Please copy each line below that contains the string "Conditions".

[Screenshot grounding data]

========================================

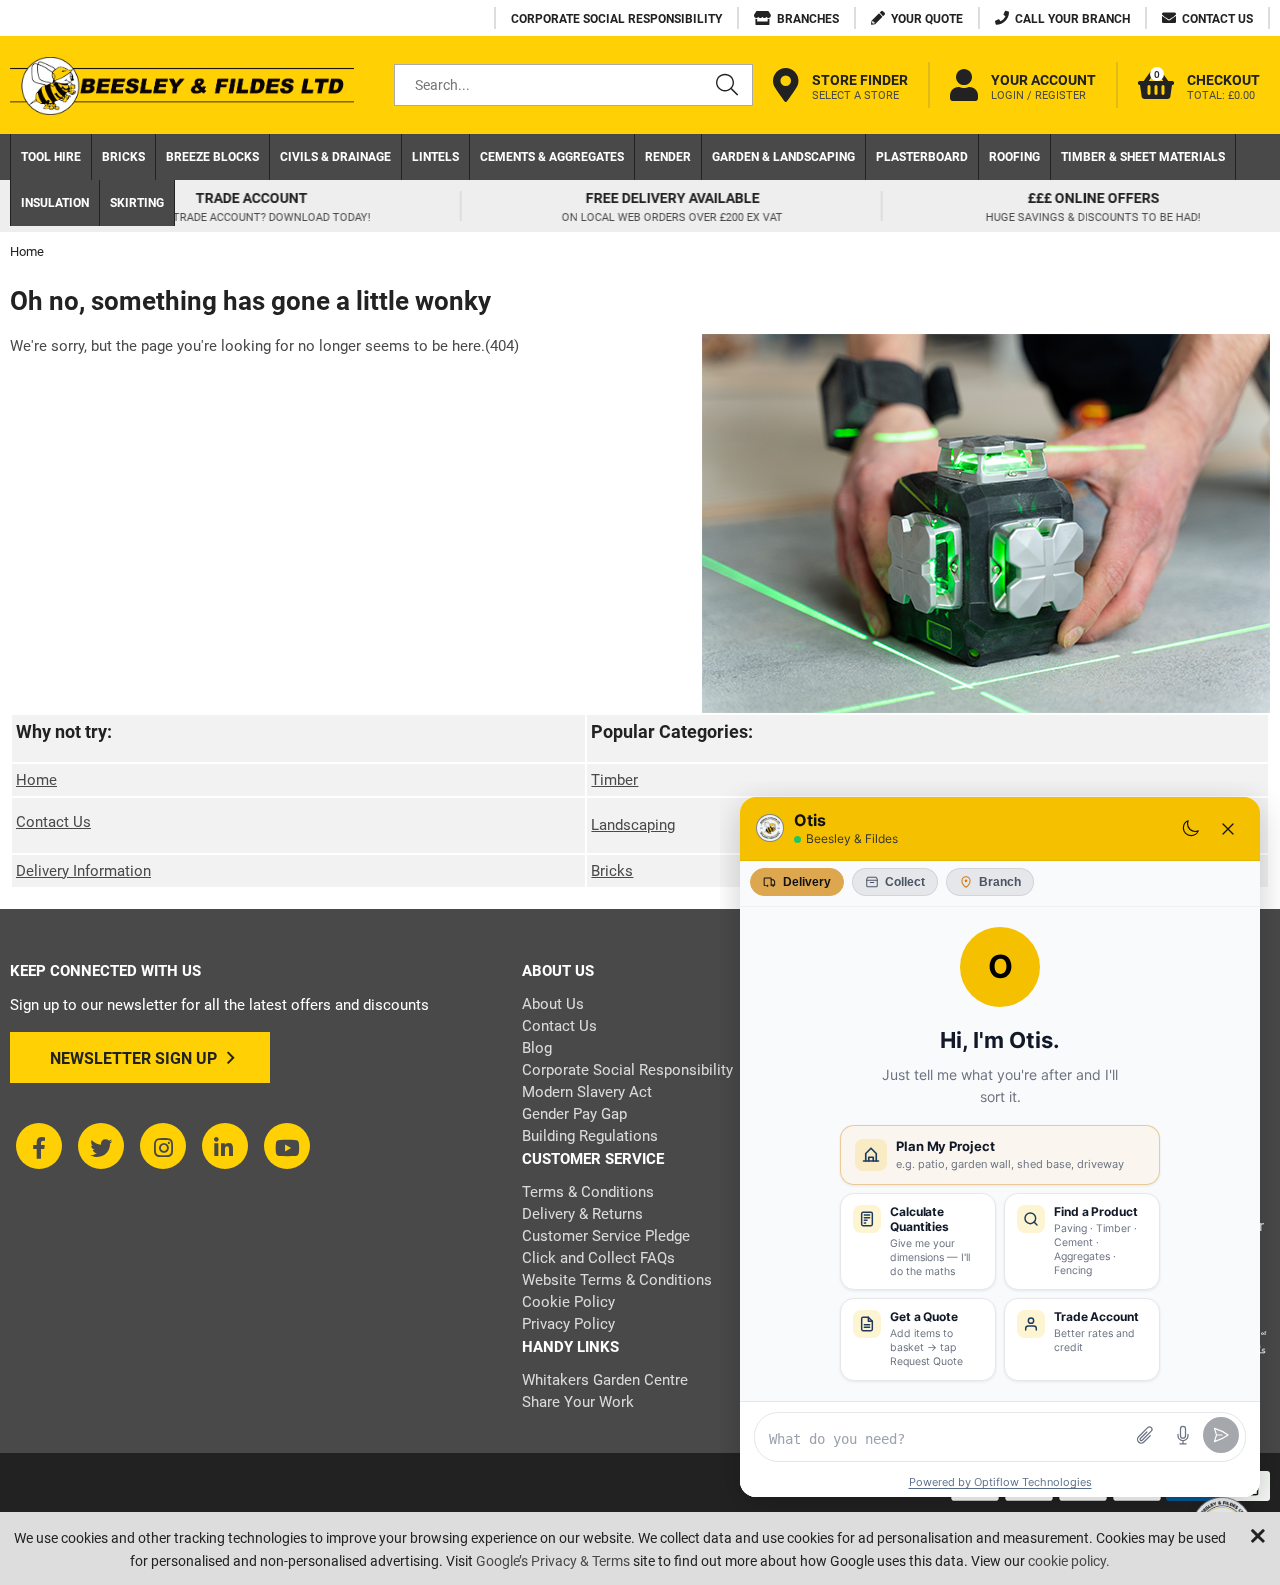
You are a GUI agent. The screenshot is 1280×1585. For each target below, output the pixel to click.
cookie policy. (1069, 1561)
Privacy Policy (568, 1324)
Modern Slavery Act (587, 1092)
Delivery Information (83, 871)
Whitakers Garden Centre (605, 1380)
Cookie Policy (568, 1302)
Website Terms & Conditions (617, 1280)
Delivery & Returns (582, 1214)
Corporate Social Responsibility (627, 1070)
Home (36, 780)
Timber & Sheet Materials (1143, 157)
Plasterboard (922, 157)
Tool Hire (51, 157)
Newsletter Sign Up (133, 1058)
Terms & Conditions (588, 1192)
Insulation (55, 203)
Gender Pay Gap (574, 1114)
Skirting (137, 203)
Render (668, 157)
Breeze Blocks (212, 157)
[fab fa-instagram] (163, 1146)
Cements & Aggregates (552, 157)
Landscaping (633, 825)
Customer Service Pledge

========================================

* [Answer to the exercise]:
Website Terms & Conditions (617, 1280)
Terms & Conditions (588, 1192)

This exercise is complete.